Provided information:
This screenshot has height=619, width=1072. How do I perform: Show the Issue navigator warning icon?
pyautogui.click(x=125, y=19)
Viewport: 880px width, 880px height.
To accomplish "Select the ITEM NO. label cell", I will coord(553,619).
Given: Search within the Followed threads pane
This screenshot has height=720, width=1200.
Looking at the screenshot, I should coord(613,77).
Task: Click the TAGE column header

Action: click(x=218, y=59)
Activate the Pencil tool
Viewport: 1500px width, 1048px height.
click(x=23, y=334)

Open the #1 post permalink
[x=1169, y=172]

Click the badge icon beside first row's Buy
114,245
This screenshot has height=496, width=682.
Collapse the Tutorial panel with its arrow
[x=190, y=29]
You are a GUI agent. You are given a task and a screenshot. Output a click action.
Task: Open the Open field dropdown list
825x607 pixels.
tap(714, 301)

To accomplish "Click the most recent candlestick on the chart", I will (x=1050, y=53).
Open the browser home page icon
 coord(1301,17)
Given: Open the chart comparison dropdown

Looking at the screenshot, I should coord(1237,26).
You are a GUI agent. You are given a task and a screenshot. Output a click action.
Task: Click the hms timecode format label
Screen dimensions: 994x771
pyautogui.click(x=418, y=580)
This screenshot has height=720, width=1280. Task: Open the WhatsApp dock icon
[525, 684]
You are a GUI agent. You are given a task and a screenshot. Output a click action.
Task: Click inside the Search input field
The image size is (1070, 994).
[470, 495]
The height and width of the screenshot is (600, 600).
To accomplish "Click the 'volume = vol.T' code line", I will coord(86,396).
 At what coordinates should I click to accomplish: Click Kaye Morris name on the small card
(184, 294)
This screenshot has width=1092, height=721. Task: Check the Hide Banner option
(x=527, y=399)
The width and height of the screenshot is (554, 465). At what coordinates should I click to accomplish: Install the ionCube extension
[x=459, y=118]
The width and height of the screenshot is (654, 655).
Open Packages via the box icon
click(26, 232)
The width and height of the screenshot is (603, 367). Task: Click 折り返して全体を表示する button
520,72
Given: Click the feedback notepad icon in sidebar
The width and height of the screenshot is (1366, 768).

Aim of the exercise:
Write the data out again. Match it word for word.

Exercise output:
This screenshot has height=619, width=1072. How do I perform: Show the Issue navigator warning icon?
pyautogui.click(x=125, y=19)
Viewport: 880px width, 880px height.
To accomplish "Select the ITEM NO. label cell", I will coord(553,619).
Given: Search within the Followed threads pane
This screenshot has height=720, width=1200.
Looking at the screenshot, I should coord(613,77).
Task: Click the TAGE column header

Action: click(x=218, y=59)
Activate the Pencil tool
Viewport: 1500px width, 1048px height.
click(x=23, y=334)

Open the #1 post permalink
[x=1169, y=172]

Click the badge icon beside first row's Buy
114,245
This screenshot has height=496, width=682.
Collapse the Tutorial panel with its arrow
[x=190, y=29]
You are a GUI agent. You are given a task and a screenshot. Output a click action.
Task: Open the Open field dropdown list
825x607 pixels.
tap(714, 301)

To accomplish "Click the most recent candlestick on the chart", I will (x=1050, y=53).
Open the browser home page icon
 coord(1301,17)
Given: Open the chart comparison dropdown

Looking at the screenshot, I should coord(1237,26).
You are a GUI agent. You are given a task and a screenshot. Output a click action.
Task: Click the hms timecode format label
Screen dimensions: 994x771
pyautogui.click(x=418, y=580)
This screenshot has height=720, width=1280. Task: Open the WhatsApp dock icon
[525, 684]
You are a GUI agent. You are given a task and a screenshot. Output a click action.
Task: Click inside the Search input field
The image size is (1070, 994).
[470, 495]
The height and width of the screenshot is (600, 600).
To accomplish "Click the 'volume = vol.T' code line", I will coord(86,396).
 At what coordinates should I click to accomplish: Click Kaye Morris name on the small card
(184, 294)
This screenshot has width=1092, height=721. Task: Check the Hide Banner option
(x=527, y=399)
The width and height of the screenshot is (554, 465). At what coordinates should I click to accomplish: Install the ionCube extension
[x=459, y=118]
The width and height of the screenshot is (654, 655).
Open Packages via the box icon
click(26, 232)
The width and height of the screenshot is (603, 367). Task: Click 折り返して全体を表示する button
520,72
Given: Click the feedback notepad icon in sidebar
The width and height of the screenshot is (1366, 768).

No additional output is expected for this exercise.